Saturday, October 17, 2015

Through His Suffering

By Jim Bayne

Because of his affliction he shall see the light in fullness of days; through his suffering, my servant shall justify many, and their guilt he shall bear. Isaiah 53:11)

Whoever wishes to be great among you will be your servant; whoever wishes to be first among you will be the slave of all. (Mark 10:43-44)

The Rule of Saint Benedict
The first rule is simply this:
Live this life and do whatever is done, in a spirit of Thanksgiving.

Abandon attempts to achieve security, they are futile,
Give up the search for wealth, it is demeaning,
Quit the search for salvation, it is selfish, and

Come to comfortable rest in the certainty that those who participate in this life with an attitude of Thanksgiving will receive its full promise.
– (From Always We Begin Again by John McQuiston II)

Our American culture of consumerism tells us that we must drive the latest car, have bright white and straight teeth, and use the fastest smartphone if we expect to be at the top of the heap. In today’s Gospel, James and John are asking Jesus to do for them what today’s hucksters promise they can do for us: put us ahead of our brothers and sisters; put us at the top of the heap. 

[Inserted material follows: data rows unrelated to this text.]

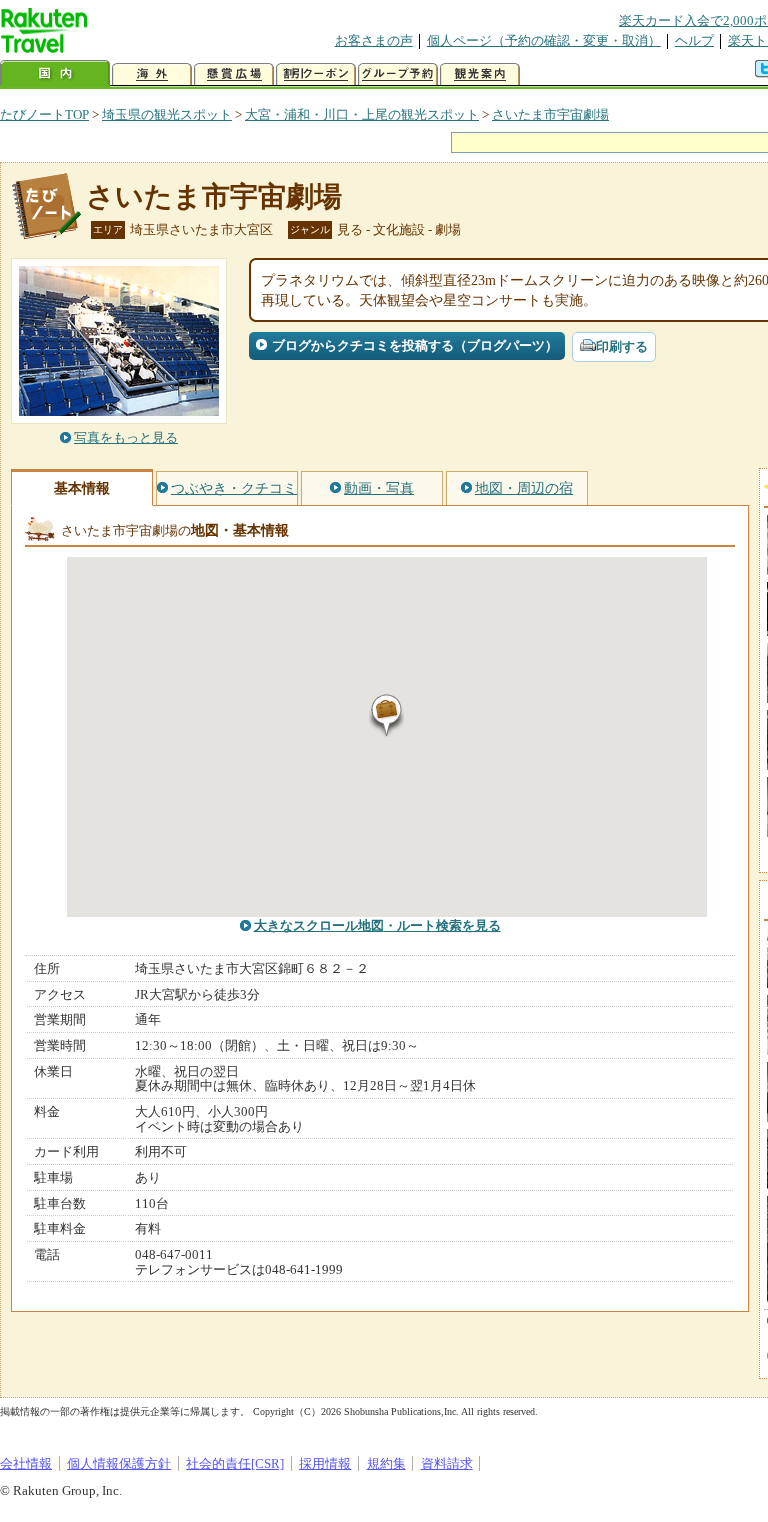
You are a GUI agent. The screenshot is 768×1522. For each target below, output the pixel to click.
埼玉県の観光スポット (167, 114)
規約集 (386, 1463)
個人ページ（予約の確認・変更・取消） (544, 40)
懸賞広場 (234, 74)
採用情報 (325, 1463)
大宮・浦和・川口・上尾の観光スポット (362, 114)
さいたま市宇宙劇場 (550, 114)
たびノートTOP (44, 114)
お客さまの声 (374, 40)
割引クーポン (316, 74)
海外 (152, 74)
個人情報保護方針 (119, 1463)
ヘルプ (694, 40)
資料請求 (447, 1463)
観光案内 (480, 74)
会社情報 (26, 1463)
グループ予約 (398, 74)
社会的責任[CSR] (235, 1463)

Jesus tells James and John and us that that is not the way it works. Joy is to be found in being a servant leader. Our true calling is to be servant leaders. True joy is to be found in doing for others. Pope Francis models this behavior.

The Piety segment above is taken from a modern adaptation of The Rule of Saint Benedict which tells us with some precision what we have to do and the attitude we need to adopt in order to find what James and John - and us - are really looking for. It is what Jesus taught. It is the very opposite of what our current culture values.

By taking time at the beginning and end of each day to reflect on all of the graces we have received that day, we can begin to appreciate God’s great love for us. Out of this gratitude, springs the desire to serve others; to become a servant leader.

Take time this week to reflect each day on the graces you have received: a parking space just when you needed it; reconnecting with an old friend; a good night’s sleep; a great dinner; a good report card for the kids. As you grow in awareness of how blessed you are, see if you don’t feel drawn to share your joy with others through service.